Contrairement à ce que je pensais quand j’ai repéré le livre,
mentaliser n’y désigne pas le fait de créer et manipuler des
représentations mentales élaborées, mais l’action d’identifier
ses propres ressentis, et de se représenter ceux des autres tout en
ayant conscience qu’il s’agit d’une représentation (mais ce
n’est pas grave, le livre était intéressant quand même). L’idée
de développer le potentiel thérapeutique de la mentalisation est
venu à des psychanalystes qui réfléchissaient à certains de leurs
échecs thérapeutiques, en particulier auprès de patient·e·s
souffrant de trouble borderline.
L’intérêt va toutefois bien au-delà : les personnes qui se
forment à la mentalisation viennent de très nombreux horizons
(thérapies humanistes, systémiques, et même les fameux ennemis TCC
et psychanalyse) et, si elles sont parfois déstabilisées par
certains aspects (l’appui sur la recherche scientifique et des
protocoles normalisés gène les psychanalystes, les adeptes des TCC
sont réticent·e·s au travail sur le transfert, …), sont souvent
surprises du nombre de points communs entre les approches. Difficile
en effet d’imaginer une méthode thérapeutique dont la
mentalisation serait complètement absente (moi-même en formation à
l’Approche Centrée sur la Personne, j’ai de nombreuses fois eu
du mal à différencier le contenu du livre avec exactement la
méthode à laquelle je me forme… même si, à d’autres moments, les
différences étaient bien plus claires) et, l’auteur le rappelle
souvent avec dérision (et avec de la compassion pour ses proches),
les psy sont les premiers à beaucoup
mentaliser.
Si
des protocoles très précis sont fournis pour diriger des thérapies
de groupe axées sur la mentalisation, les différents développements
proposés dans le livre permettent tout à fait de l’intégrer à
n’importe quel mode de thérapie (l’auteur précise même que
modifier un aspect de sa pratique n’est pas nécessairement plus
facile que d’adopter une nouvelle pratique). Cela consiste
principalement, face à une difficulté, à exprimer son ressenti et
à vérifier celui du ou de la client·e.
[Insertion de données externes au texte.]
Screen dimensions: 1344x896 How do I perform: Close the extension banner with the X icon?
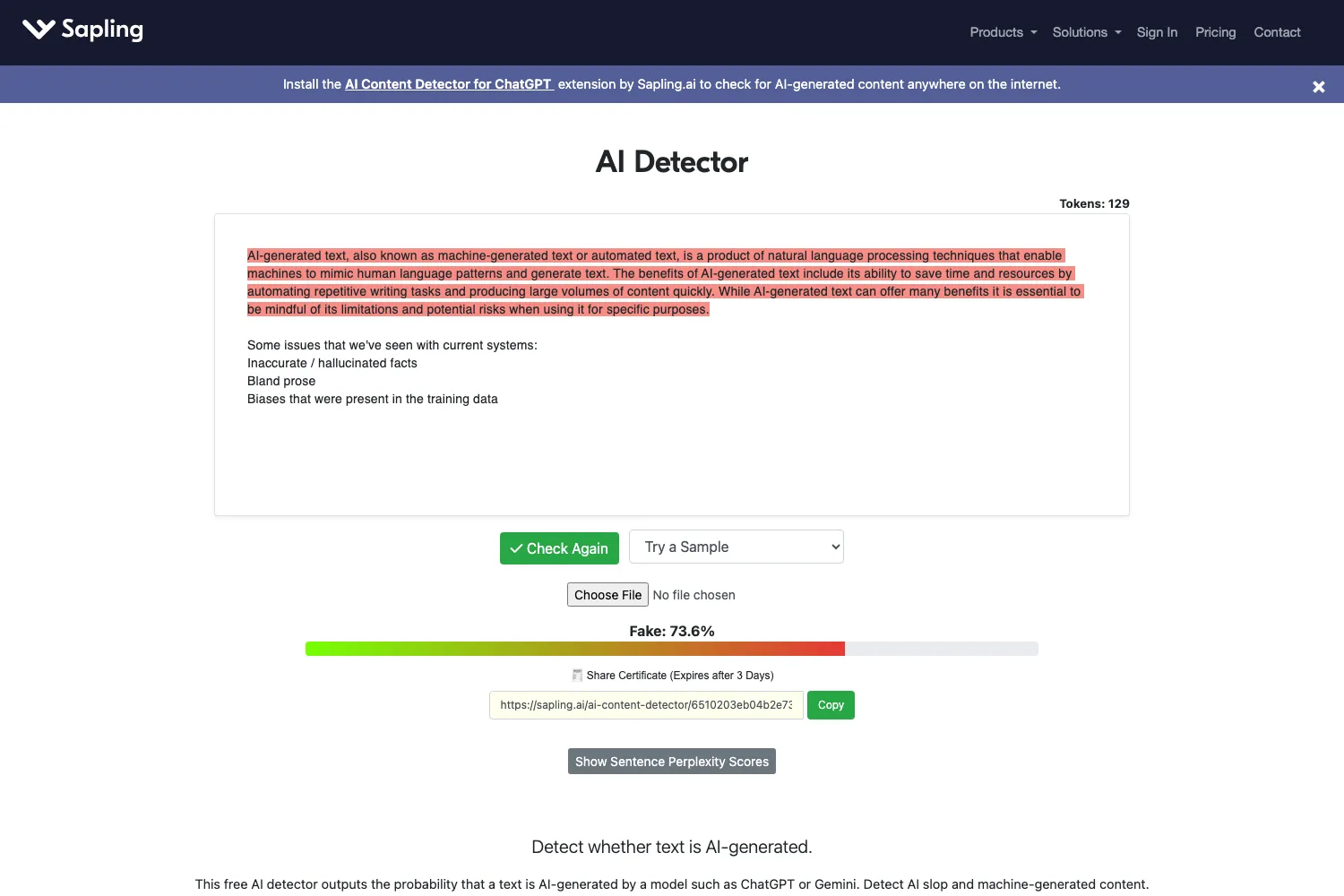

La procédure est plus complexe
qu’il n’y paraît : un mauvais timing, une interprétation
qui va trop loin et qui ne correspond pas au vécu du ou de la client·e
dans l’ici et maintenant, et le·a thérapeute s’éloigne au lieu
de se rapprocher. Plusieurs propositions précises de mode d’action
sont faites (manœuvrer à contresens, c’est à dire centrer la
personne sur un autre aspect de ce qu’elle vit -le ressenti plutôt
que les faits, parler de soi plutôt que parler de l’autre, ...-,
arrêt-écoute-observe, pour
prendre le temps d’explorer une dimension émotionnelle spécifique,
ou encore arrêt-retour en arrière-explore, qui consiste à revenir
sur un moment difficile qui vient de survenir et identifier quand et
comment la séance a basculé). Les propositions sont accompagnées de
nombreux conseils et de vignettes cliniques qui illustrent clairement
le propos, mais même en ayant tout appris par cœur, l’application
demandera beaucoup d’empathie et surtout d’humilité au ou à la
thérapeute. Les techniques spécifiques auront particulièrement
leur place lorsque le·a client·e sera débordé·e par ses émotions,
ou encore lorsque la thérapie semblera tourner en rond, pour
comprendre de façon collaborative ce qui bloque.
La
partie pratique
est extrêmement claire et concrète, et, le livre étant court, un
aspect particulier doit pouvoir se retrouver assez rapidement si on
le cherche. Je pense que ça peut être particulièrement aidant de
relire attentivement un passage spécifique après avoir rencontré
une difficulté en séance, pour mieux percevoir ce qui aurait pu
être fait autrement. De façon surprenante, le livre s’ouvre
pourtant sur une partie théorique à l’opposé : certes très
intéressante (il est question de la construction de la mentalisation
se structurant avec celle
de
l’attachement, ou encore du
fait que, lorsqu’une figure d’attachement est violente, en
particulier lorsqu’elle l’est tout en dénigrant, la
mentalisation est insupportable psychiquement, ce qui a un impact sur
le développement général), elle est extrêmement technique, avec
beaucoup de vocabulaire spécialisé. Bien entendu, le développement
reste lisible, et la complexité est probablement indispensable pour
avoir la précision nécessaire, mais j’ai un peu peur que ça
puisse repousser des lecteur·ice·s qui n’ont pas forcément
l’habitude de ce vocabulaire spécialisé là et qui pourraient
largement bénéficier, professionnellement, des conseils bien plus
accessibles donnés dans la seconde partie (enseignant·e·s,
travailleur·se·s sociaux·ales, éducateur·ice·s, …).